If it were non-fiction, Claire Messud’s The Emperor’s Children might have been titled Brats: A Study in Pre-9/11 Liberal Narcissism. I’m glad she wrote it as a novel, though, because neither sociopolitical analysis nor literary fiction — which this is — typically makes for such tense, compelling, cunningly plotted reading as Messud has accomplished here. 

Her previous novels were of a certain high-toned, fancy-pants variety with “international” themes, so you wouldn’t necessarily have expected this from her. But The Emperor’s Children absolutely nails just the kind of people who most enjoy thinking of themselves as the type who read those other books. 

The protagonists are a trio of 30-year-old Manhattanites, college friends who met at Brown and stayed close thereafter. Messud’s theme is the feeling of entitlement shared by these spoiled children. They have very little of substance — not even much money — to justify their sense of superiority. This is a parable of the privileged, empty liberalism, wildly out of touch with the realities of evil in the world, that was supposed to have been blown apart with the World Trade Center. 

The three pals are: Marina Thwaite, daughter of celebrated liberal journalist and egotistical blowhard Murray Thwaite. For years, beautiful, dim Marina has been trying to complete a book on the hermeneutics of children’s clothing. Then there is Julius Clarke, a half-Asian gay would-be literary critic with a phony quasi-British accent. Finally, the least objectionable of the three, Danielle Minkoff is a not-quite-successful producer of high-minded public-television documentaries about things like the oppression of Australian aborigines and the perils of liposuction. In his or her own way, each is flailing and failing, not quite up to the rigors of an adult career. Not that any of the three friends entirely perceives this: 

“It all came down to entitlement, and one’s sense of it. Marina, feeling entitled, never really asked herself if she was good enough. Whereas he, Julius, asked himself repeatedly, answered always in the affirmative, and marveled at the wider world’s apparent inability to see the light. He would have to show them — of this he was ever more decided, with a flamelike conviction. But he was already thirty, and the question was how?”

Into their stable three-way friendship intrude three unpredictable forces.
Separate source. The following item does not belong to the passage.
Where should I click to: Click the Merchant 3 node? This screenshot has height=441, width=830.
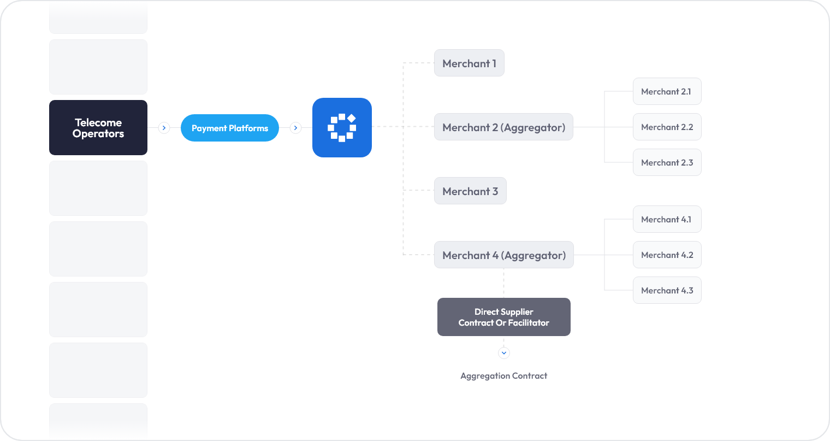pos(470,191)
One: Frederick “Bootie” Tubb, Marina’s 20-year-old college dropout and self-styled “genius” of a cousin from genuinely unprivileged Watertown, N.Y. Two: lizard-like Australian “revolutionary” Ludovic Seeley, preparing to start up a generously funded magazine of “radical cultural commentary.” And three: the 9/11 terrorists, whom we don’t meet but the impact of whose plotting erupts out of a gorgeous morning sky toward the end of the book. 

Ludovic talks about revolution, but it’s little more than an advertisement for himself. As Messud makes clear, there is really nothing for these children of privilege to rebel against. There are two kinds of spoiled children, after all, and which kind one is depends on what kind of parents were doing the spoiling. A parent who stands for something beyond himself can be rebelled against: Think of King David’s handsome, perpetually indulged son Adonijah, who sought to take the throne of Israel for himself. But a parent who himself is just an empty shirt, like Murray Thwaite, presents nothing of substance to rebel against. This is the heartbreaking dilemma of today’s campus leftists. 

Speaking of campuses, in selecting Brown as the place where Marina, Julius, and Danielle met, Messud has chosen shrewdly. As a graduate myself of this Ivy League exemplar, not of liberalism, exactly, but of the shallowest, most dim-witted liberalism-for-show-and-tell, I can vouch for her accuracy.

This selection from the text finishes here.